The batt had been sitting in the stash for years without a purpose. It wasn’t until seeing a demo on rolags and actually spinning one that I had some clue of what to do with the fiber. Unfolded, the batt covered my entire balcony table. What exactly had I a gotten myself into? Remembering the demo, I spent the next couple of afternoons turning the batt into 37 fauxlags. They covered most of my kitchen table. Couldn’t help but wonder, again, what I’d gotten into but all those worries disappeared once I started spinning.

Big or small, long or short, the rolags were incredibly fun to spin. Spinning the 37th was just as enjoyable as spinning the first not just because of the different sizes but also the colors. One rolag would be black with bits of purple and the next would be full of eye popping blue. Despite their differences, the rolags combined to form a fairly consistent yarn. Well, as consistent as a lumpy, bumpy, woolen spun yarn can be. Plying definitely evened out some of the more mountainous sections. After a bath and a few good thwacks against the shower wall, the yarn plumped up nicely. I’m ready to prep and spin another skein just like it.

The Specs: 

Fiber: Spinner’s Hill Batt - 4 oz of mystery wool

Color: Storm (combo of blue, black, purple, and brown)

Yardage: 440 yds + 11

Weight: Sport, 10 - 12 WPI

Dates: March - April 26, 2014

Rolags: A Love Story

I try to be a monogamous spinner and only work on one project at a time. Mostly, it’s because I only have 4 bobbins and don’t have a way to store extra singles. I also don’t want to confuse my hands spinning several different yarns at one time. If I get bored, the proto-yarn mellows out on the bobbins until I feel like finishing it or a more interesting spin comes along. This might be a problem when I start spinning more than 4 oz of fluff at time. My monogamous spinning is why it’s taken me so long to spin that wonderful rolag from last month’s spinning guild meeting. I even had a free bobbin ready to go. So, the rolag just sat there, tempting me with its softness and novelty until until I had no choice but to empty my bobbins. The orange and purple handspun that came off turned out wonderfully, but more more on that later. Back to the rolag.

I wasn’t sure what to expect when I drafted out a few fibers and started spinning. Turns out that the rolled up fiber was easy to draft as long I didn’t keep a death grip on it. The guild demo last month recommended long draw  and it is definitely the way to work with this prep. The resulting single was a little wild and gave me some good practice with double drafting. I didn’t try to get rid of all the lumps and bumps, they’re part of any woolen spun yarn. I just evened out the largest lumps and tried to keep the irregularities somewhat consistent. Does that sound contradictory? Yes. But was it fun? Yes. I even started looking forward to the interest and color from the bits of silk noil. They add interest and a nice pop. 

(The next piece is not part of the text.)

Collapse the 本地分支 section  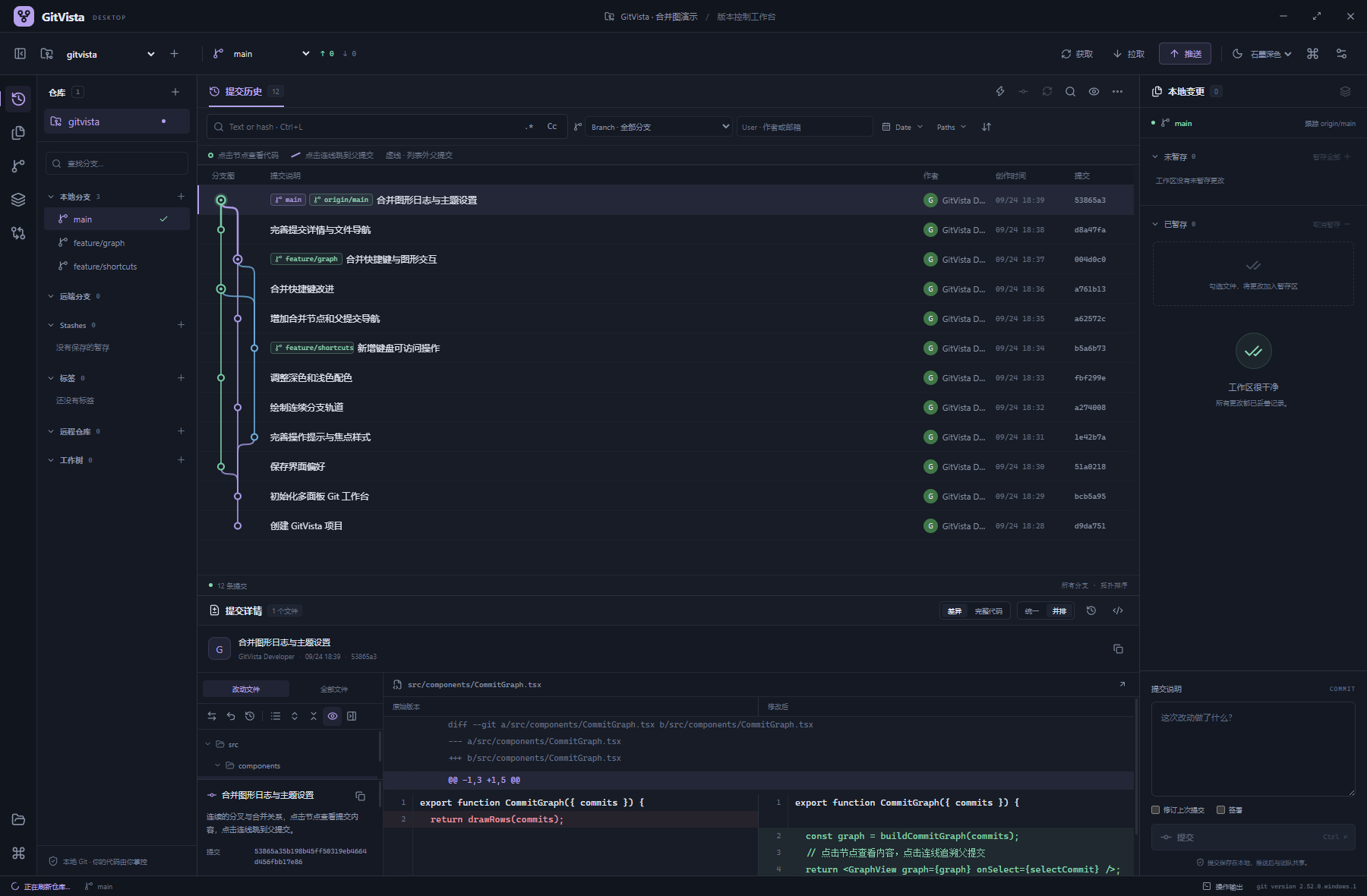point(51,197)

The color of the finished yarn surprised me too. Unspun, the rolag’s brown, blue, and green blended together into a heather. To tell the truth, I was reminded of a very large dust bunny. Spun, however, the colors are distinct and quite visible. It’s like knitting with a semi-solid yarn instead of yarn that’s been dyed as a solid. You get to see and enjoy all the nuances and tones that go into a color instead of just one solid note. 

I wish that I had more than just 14 yards of this yarn. It’s soft, fluffy, and wonderfully cushy. I want to knit a hat or even a cowl to cosy up in. Even if I do manage to duplicate the rolag with my extra fiber, I still won’t have enough yardage for either. Just going to have find the right pattern for these few precious yards. 

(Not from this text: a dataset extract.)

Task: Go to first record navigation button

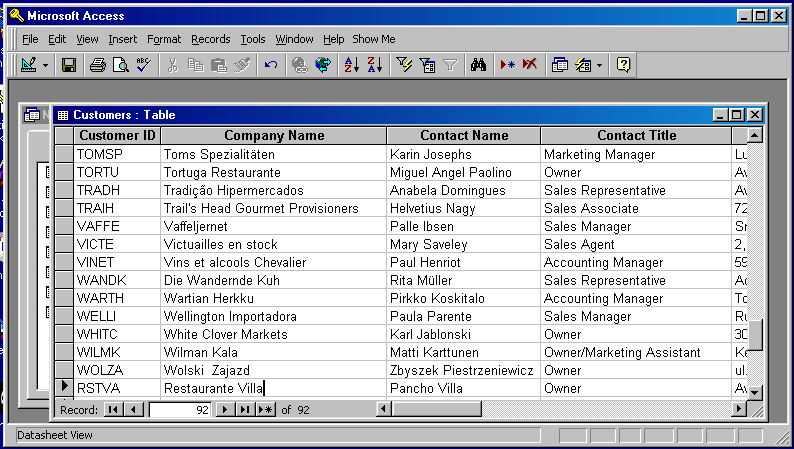Action: 114,409
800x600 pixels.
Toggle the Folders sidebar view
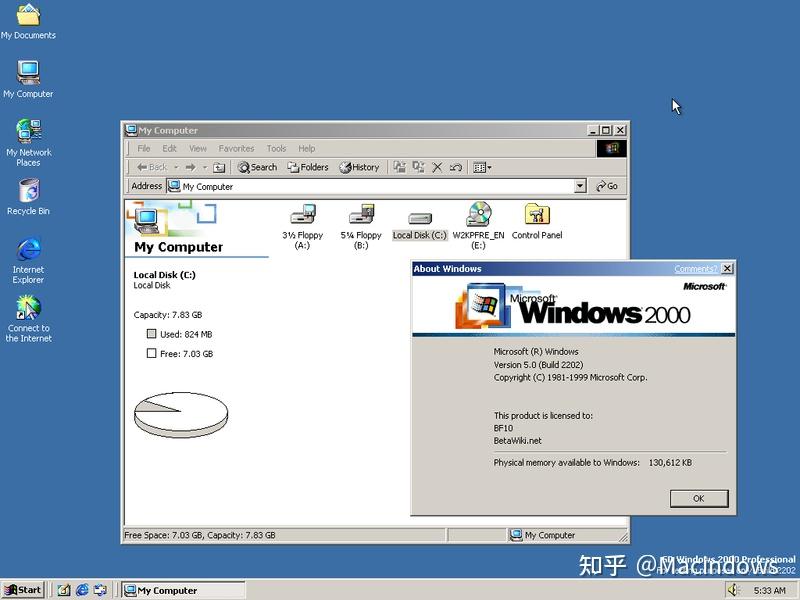click(306, 166)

Before I return to petting this yarn, I want to thank the Greater Los Angeles Spinning Guild for holding a demo on woolen spinning and prep. Who knows how long it would have taken me to kindle a love of rolags if the teacher hadn’t given me one on a silver platter. Now I’m researching hand carders, blending boards, and drum carders. I even turned a giant batt into 37 fauxlags, AKA fake rolags. Those things are fun to spin too which is great since I have 30 of them to spin.